The remaining residual risk is not the numerous acquisitions and takeovers, but the lack of orchestration in the interests of the SAP community. If something new is to emerge from what already exists and the metamorphosis shapes further growth, then the risk for existing SAP customers will be minimized. SAP CEO Christian Klein is planning the opposite. He is taking a high risk with cloud and best-of-breed because he is chasing general and arbitrary IT trends. Existing SAP customers are used to planning for many years. Spontaneous IT shows, short-term roadmaps and short-lived trends are not the focus of SAP managers. In the past, Professor Hasso Plattner was responsible for shock moments and course corrections.

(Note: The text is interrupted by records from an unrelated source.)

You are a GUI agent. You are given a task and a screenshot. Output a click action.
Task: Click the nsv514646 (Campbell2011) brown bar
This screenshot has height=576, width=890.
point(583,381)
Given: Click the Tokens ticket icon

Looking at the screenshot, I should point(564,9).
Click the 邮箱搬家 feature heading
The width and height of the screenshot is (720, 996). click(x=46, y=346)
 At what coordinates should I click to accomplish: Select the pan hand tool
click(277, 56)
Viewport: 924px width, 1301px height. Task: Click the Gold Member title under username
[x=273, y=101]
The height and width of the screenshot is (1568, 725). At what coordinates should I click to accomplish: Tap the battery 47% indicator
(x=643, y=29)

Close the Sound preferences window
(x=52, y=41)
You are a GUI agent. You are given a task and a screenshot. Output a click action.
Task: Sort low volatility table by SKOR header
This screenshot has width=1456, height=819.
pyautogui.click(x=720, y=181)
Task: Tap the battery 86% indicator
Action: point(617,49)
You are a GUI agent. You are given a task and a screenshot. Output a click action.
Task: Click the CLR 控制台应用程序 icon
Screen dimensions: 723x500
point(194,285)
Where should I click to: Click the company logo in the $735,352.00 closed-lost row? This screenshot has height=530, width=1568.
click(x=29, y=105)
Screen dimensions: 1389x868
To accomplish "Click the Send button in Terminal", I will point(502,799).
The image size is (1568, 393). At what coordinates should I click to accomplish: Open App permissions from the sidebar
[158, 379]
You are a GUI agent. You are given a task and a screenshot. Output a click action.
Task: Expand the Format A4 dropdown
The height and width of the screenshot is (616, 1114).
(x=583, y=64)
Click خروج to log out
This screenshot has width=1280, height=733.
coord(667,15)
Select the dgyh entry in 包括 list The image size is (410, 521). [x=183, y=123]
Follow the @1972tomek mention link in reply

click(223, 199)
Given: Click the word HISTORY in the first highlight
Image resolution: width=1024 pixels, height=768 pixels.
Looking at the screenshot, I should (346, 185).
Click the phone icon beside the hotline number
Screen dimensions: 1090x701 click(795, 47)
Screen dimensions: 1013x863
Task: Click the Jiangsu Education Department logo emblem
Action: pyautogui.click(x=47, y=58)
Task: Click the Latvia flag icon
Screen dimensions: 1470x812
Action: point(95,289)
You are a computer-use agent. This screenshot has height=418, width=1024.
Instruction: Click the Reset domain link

Alternatives and flying blind
SAP is marketing their current plan—where they are flying blind—as a successful path towards a glorious S/4 cloud future. Investors seem to believe this fairy tale is believed on the stock market, which is reflected in the impressive share price, but the SAP community knows better. It cannot go on like this. Customers are looking for alternatives and SAP is losing relevance, see the DSAG (German-speaking SAP User Group) investment survey from this year. SAP CEO Christian Klein is flying blind, supposedly enlightened by AI, which of course will not happen because AI is just another tool like cloud computing. What SAP's customers need are solutions—digital transformation processes—and not more IT tools. Even free add-ons are just a consolation and not a solution: if Signavio and LeanIX make their way to SAP customers free of charge, the discussion about the relevance of the products will begin again.
Even SAP will not be able to please everyone with everything. An IT general store like SAP will never be the answer to digital transformation. The SAP community needs direction, competence, and clear strategies from the world leader in ERP. Simultaneous real-time dancing (see SAP Hana) at every wedding is not an answer for SAP's customers.